### SHORT TASK
Copy the data below from the line containing "Click the Decline Order link" through the end, reproducing those lines precisely. Leave the pictures out of your answer.

(Data from a collection)
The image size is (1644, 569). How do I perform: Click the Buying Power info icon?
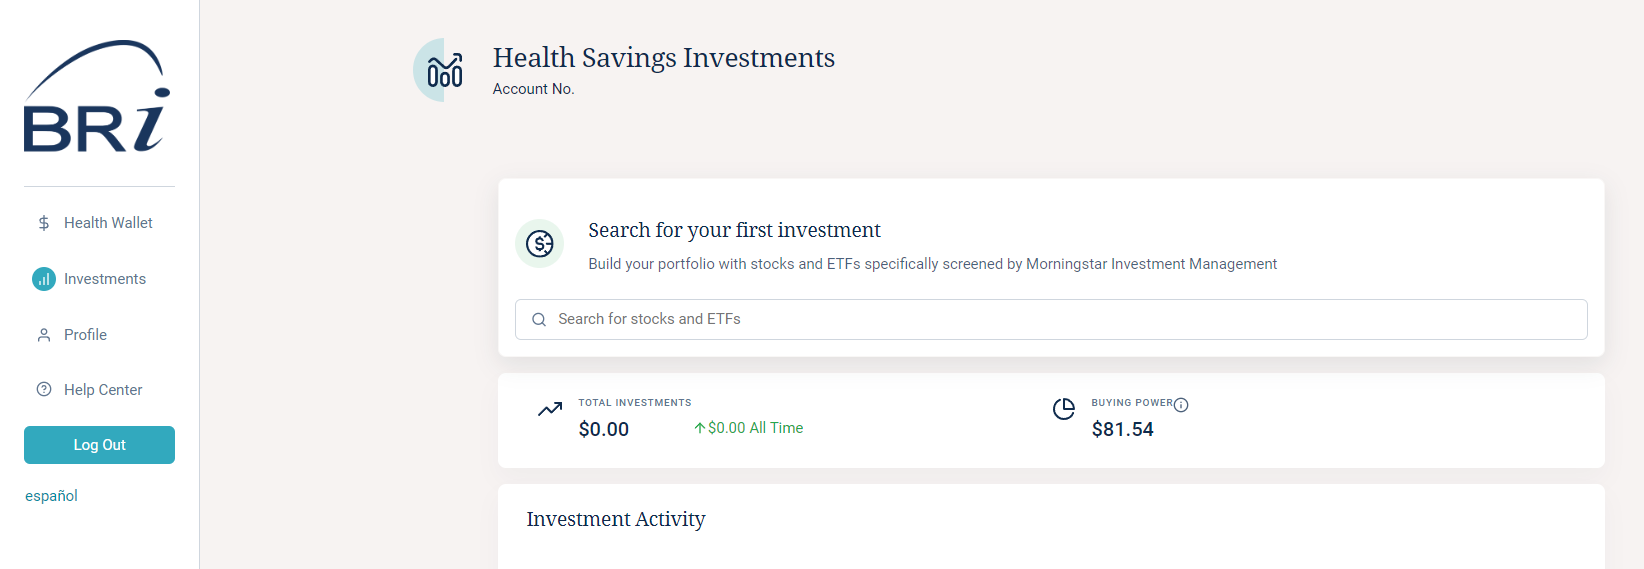coord(1181,405)
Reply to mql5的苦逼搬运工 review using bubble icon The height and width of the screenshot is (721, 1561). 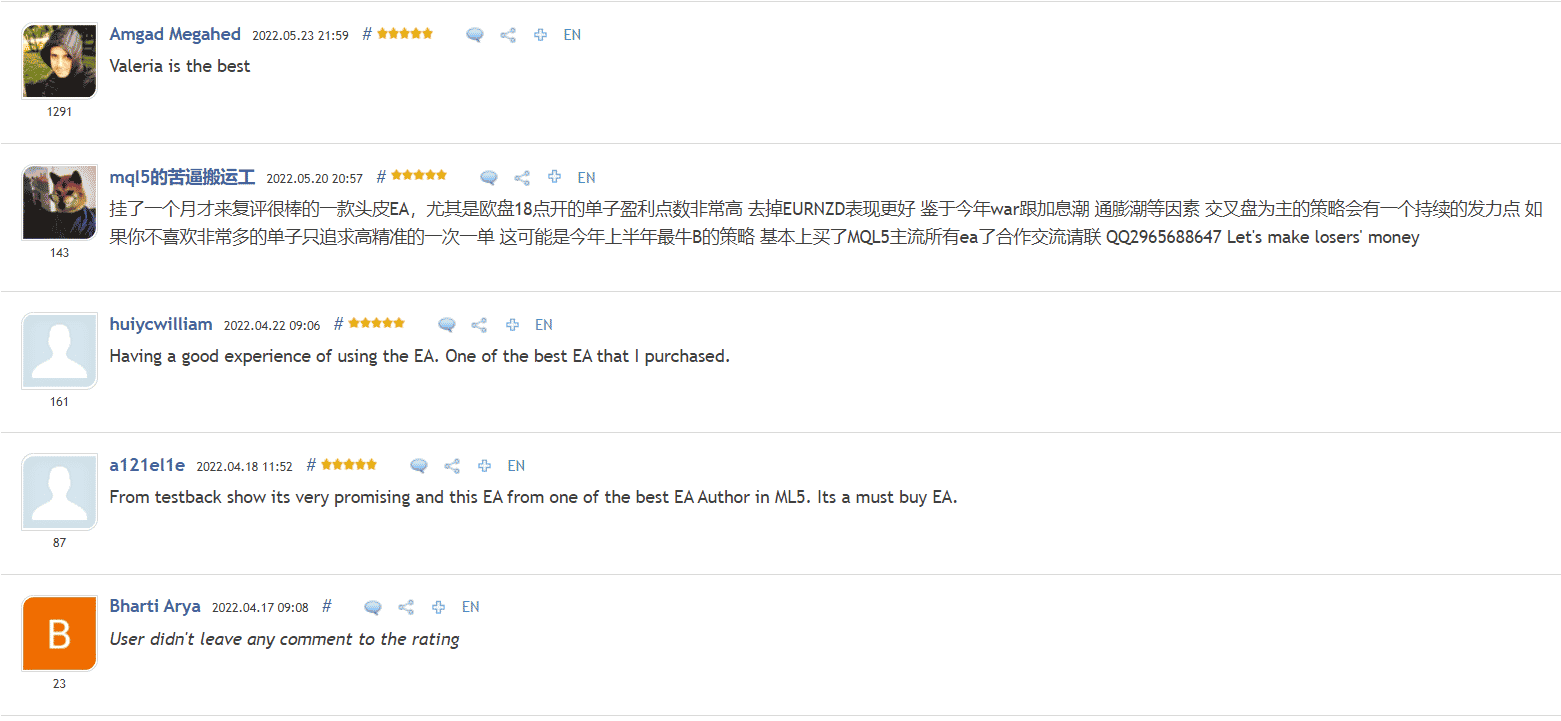click(489, 178)
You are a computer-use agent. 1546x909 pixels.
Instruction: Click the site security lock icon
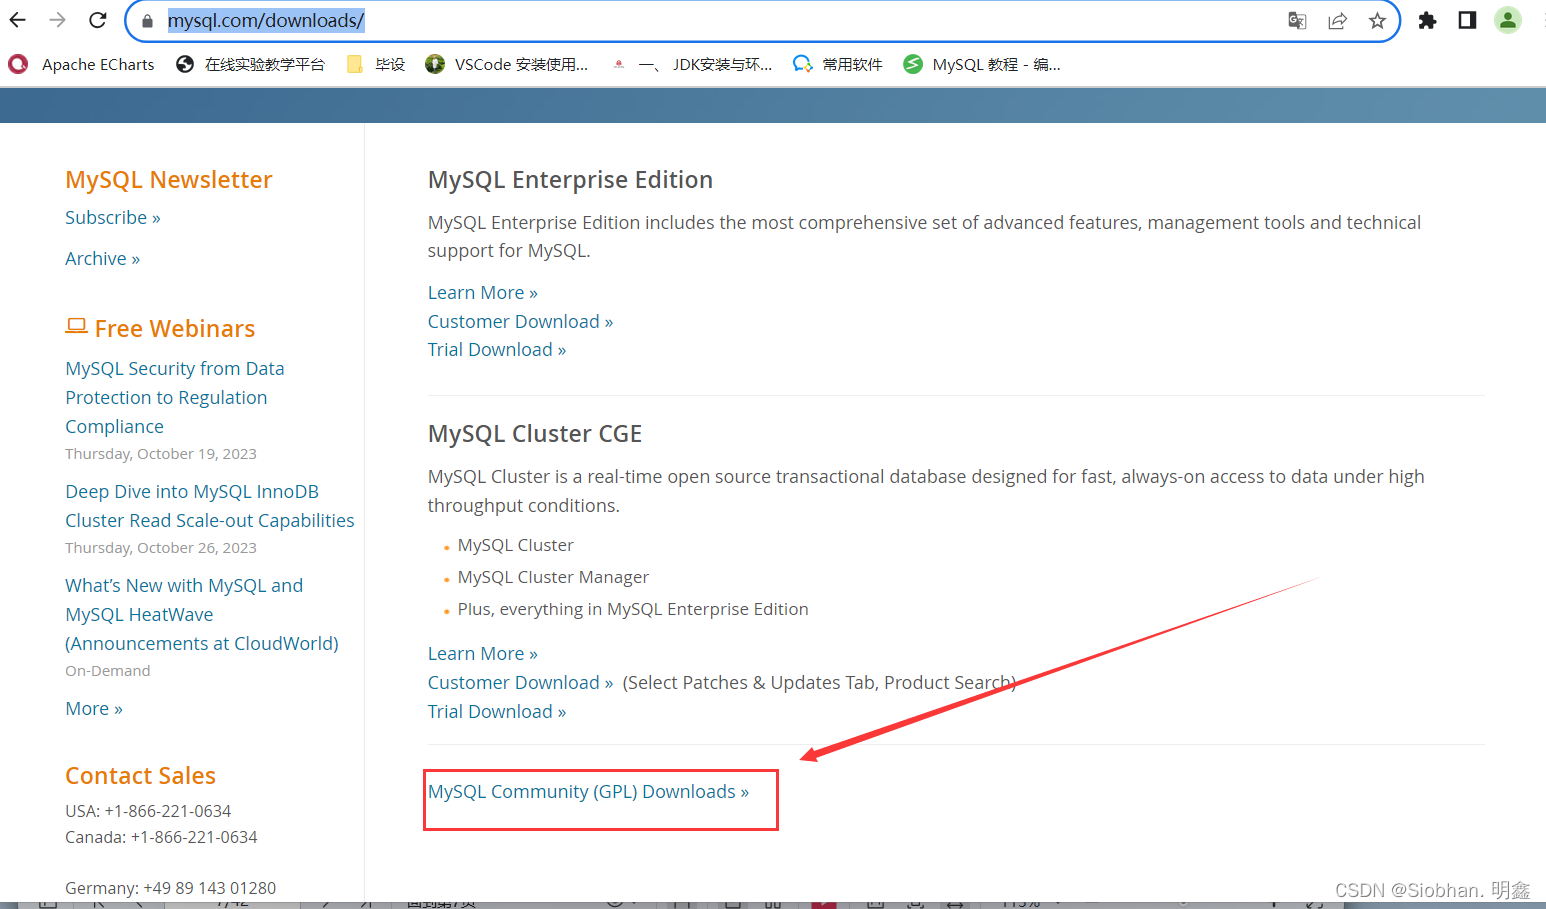point(146,20)
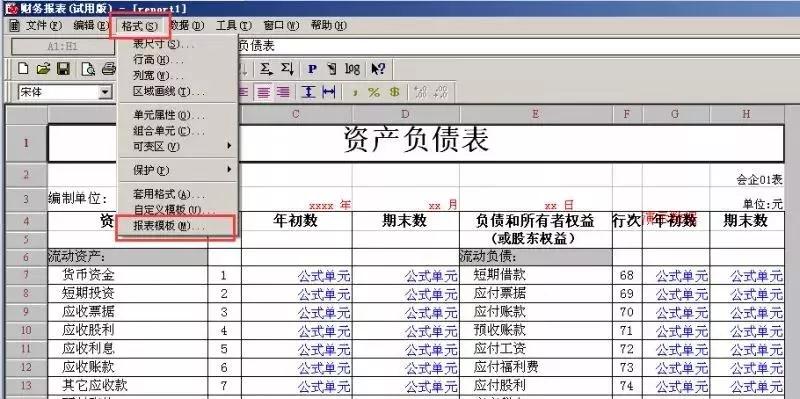800x399 pixels.
Task: Click the row sum sigma icon
Action: 266,68
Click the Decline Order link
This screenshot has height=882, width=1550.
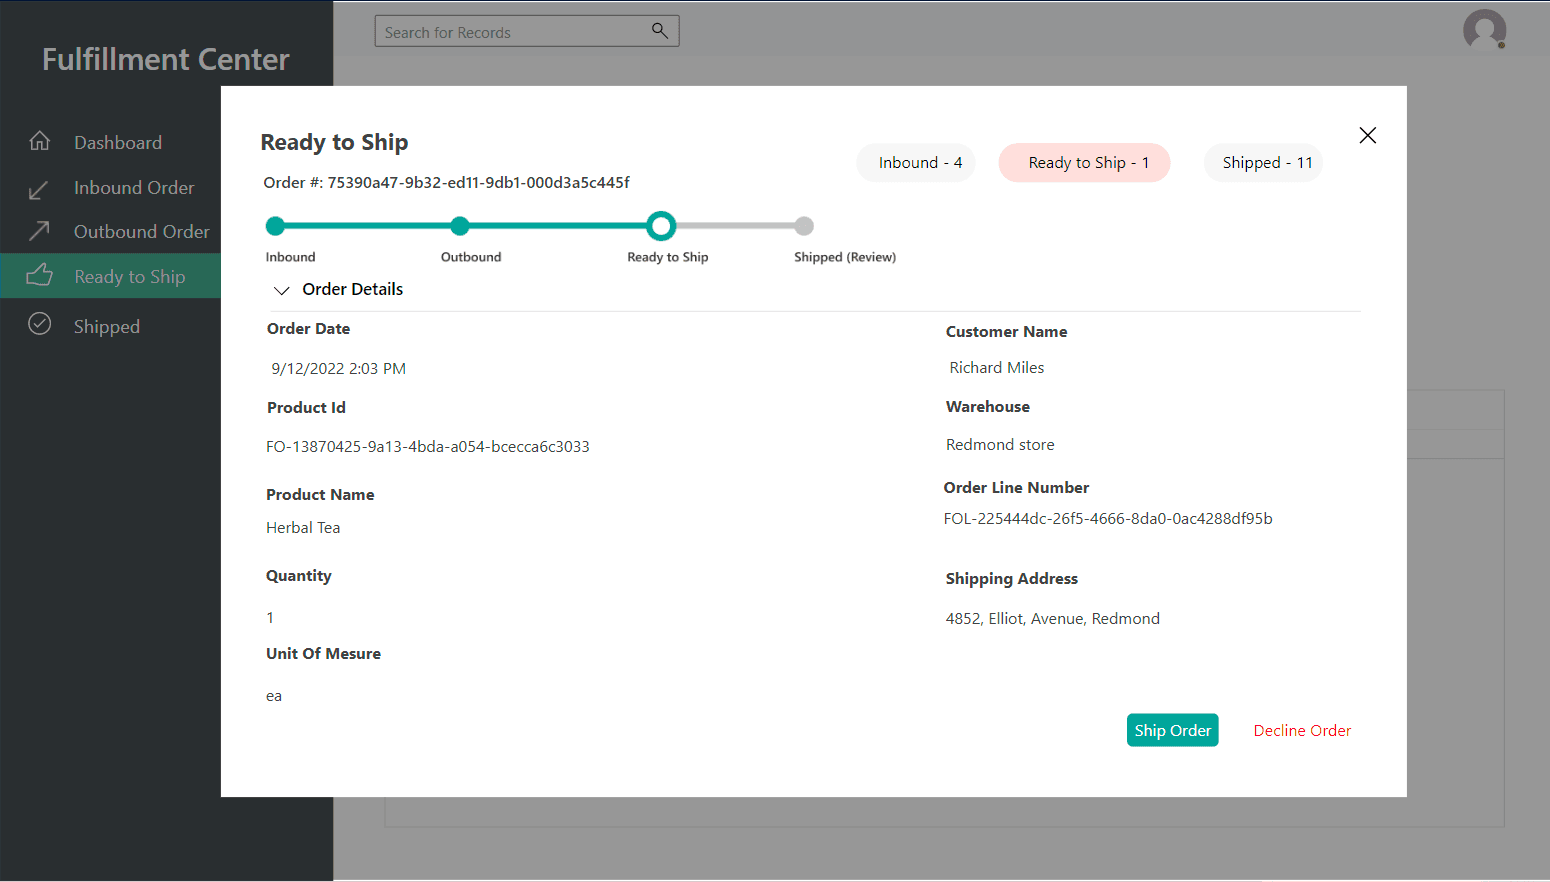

### COMPLETE ANSWER
Click the Decline Order link
This screenshot has height=882, width=1550.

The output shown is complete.